API Reference

Complete API documentation for the DOM Parser & Analyzer component.

Core Classes

DOMParser

The main orchestration class for DOM analysis.

class DOMParser:
    """Main DOM Parser class for analyzing HTML content from Browser Controller."""

Constructor

def __init__(self, config: Optional[Dict[str, Any]] = None)

Parameters:

config (Optional[Dict[str, Any]]): Configuration dictionary

Configuration Options:

enable_cache (bool): Enable analysis result caching (default: True)
max_cache_size (int): Maximum number of cached analyses (default: 100)
include_hidden_elements (bool): Include hidden elements in analysis (default: False)
confidence_threshold (float): Minimum confidence for element classification (default: 0.7)
max_depth (int): Maximum DOM traversal depth (default: 50)
timeout_seconds (int): Analysis timeout in seconds (default: 30)

Methods

parse_page

async def parse_page(
    self,
    html_source: str,
    url: str = "",
    metadata: Optional[Dict[str, Any]] = None
) -> DOMAnalysisResult

Analyze HTML content and return structured results.

Parameters:

html_source (str): Raw HTML content to analyze
url (str): Source URL of the HTML (optional)
metadata (Optional[Dict[str, Any]]): Additional metadata

Returns:

DOMAnalysisResult: Complete analysis results

Example:

analysis = await parser.parse_page(
    html_source="<html>...</html>",
    url="https://example.com",
    metadata={"page_type": "product"}
)

parse_page_from_browser_info

async def parse_page_from_browser_info(self, page_info) -> DOMAnalysisResult

Analyze page using browser controller's PageInfo object.

Parameters:

page_info: PageInfo object from browser controller

Returns:

DOMAnalysisResult: Complete analysis results

Example:

page_info = await session.get_page_info()
analysis = await parser.parse_page_from_browser_info(page_info)

find_similar_elements

async def find_similar_elements(
    self,
    target_element_id: str,
    similarity_threshold: float = 0.8
) -> List[InteractiveElement]

Find elements similar to the target element.

Parameters:

target_element_id (str): ID of the target element
similarity_threshold (float): Minimum similarity score (default: 0.8)

Returns:

List[InteractiveElement]: List of similar elements

Data Classes

DOMAnalysisResult

Complete result of DOM analysis.

--------

■ Task instructions
1/ Repeat the part of the DOM Parser API reference between "config (Optional[Dict[str, Any]]): Configuration" and "classification (default: 0.7)", inclusive.
2/ Answer these from the DOM Parser API reference:
(a) What is the default value of max_cache_size?
(b) What is the default similarity_threshold for find_similar_elements?
(c) What object does parse_page_from_browser_info take as its page_info parameter?

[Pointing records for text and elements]
--------

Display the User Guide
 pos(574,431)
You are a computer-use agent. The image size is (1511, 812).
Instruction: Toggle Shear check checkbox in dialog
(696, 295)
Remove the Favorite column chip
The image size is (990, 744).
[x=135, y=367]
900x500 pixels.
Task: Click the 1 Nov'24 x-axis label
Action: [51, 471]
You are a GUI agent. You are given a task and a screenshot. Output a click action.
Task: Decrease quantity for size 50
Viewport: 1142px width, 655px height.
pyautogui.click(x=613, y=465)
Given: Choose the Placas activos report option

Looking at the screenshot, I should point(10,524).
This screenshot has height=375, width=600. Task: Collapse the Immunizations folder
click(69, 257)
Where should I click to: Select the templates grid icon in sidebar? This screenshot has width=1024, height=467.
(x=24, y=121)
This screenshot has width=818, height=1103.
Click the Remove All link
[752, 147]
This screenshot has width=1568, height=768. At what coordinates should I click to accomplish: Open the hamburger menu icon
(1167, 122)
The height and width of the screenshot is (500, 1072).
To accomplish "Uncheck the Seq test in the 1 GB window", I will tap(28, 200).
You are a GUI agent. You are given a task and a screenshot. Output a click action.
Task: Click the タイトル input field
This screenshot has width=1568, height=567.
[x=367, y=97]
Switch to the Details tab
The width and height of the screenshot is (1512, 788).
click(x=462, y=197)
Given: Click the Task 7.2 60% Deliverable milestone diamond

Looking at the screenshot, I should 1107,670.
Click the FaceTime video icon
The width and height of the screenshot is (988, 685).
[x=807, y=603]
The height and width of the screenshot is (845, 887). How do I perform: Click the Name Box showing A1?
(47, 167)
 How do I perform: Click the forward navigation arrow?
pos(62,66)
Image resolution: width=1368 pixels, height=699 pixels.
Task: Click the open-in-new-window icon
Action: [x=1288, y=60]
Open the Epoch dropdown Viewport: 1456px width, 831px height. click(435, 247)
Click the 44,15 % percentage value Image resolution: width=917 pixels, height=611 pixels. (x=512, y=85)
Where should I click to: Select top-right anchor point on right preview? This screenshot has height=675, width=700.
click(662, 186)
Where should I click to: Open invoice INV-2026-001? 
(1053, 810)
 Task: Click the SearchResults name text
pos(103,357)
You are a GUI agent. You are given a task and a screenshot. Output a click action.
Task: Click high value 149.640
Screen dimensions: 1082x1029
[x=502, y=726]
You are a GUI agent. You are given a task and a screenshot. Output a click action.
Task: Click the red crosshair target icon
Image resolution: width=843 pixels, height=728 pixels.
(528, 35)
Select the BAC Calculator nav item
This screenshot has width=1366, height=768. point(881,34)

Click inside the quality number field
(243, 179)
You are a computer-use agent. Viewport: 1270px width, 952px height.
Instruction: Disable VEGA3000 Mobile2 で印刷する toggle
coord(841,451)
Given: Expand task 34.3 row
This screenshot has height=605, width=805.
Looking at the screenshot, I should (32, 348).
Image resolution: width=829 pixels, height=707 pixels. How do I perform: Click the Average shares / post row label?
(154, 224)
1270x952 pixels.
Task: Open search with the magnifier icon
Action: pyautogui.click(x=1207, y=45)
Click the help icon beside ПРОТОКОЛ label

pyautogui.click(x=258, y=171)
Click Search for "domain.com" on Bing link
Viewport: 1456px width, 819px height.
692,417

--------

■ The answers
1/
config (Optional[Dict[str, Any]]): Configuration dictionary

Configuration Options:

enable_cache (bool): Enable analysis result caching (default: True)
max_cache_size (int): Maximum number of cached analyses (default: 100)
include_hidden_elements (bool): Include hidden elements in analysis (default: False)
confidence_threshold (float): Minimum confidence for element classification (default: 0.7)

2/
(a) 100
(b) 0.8
(c) A PageInfo object from the browser controller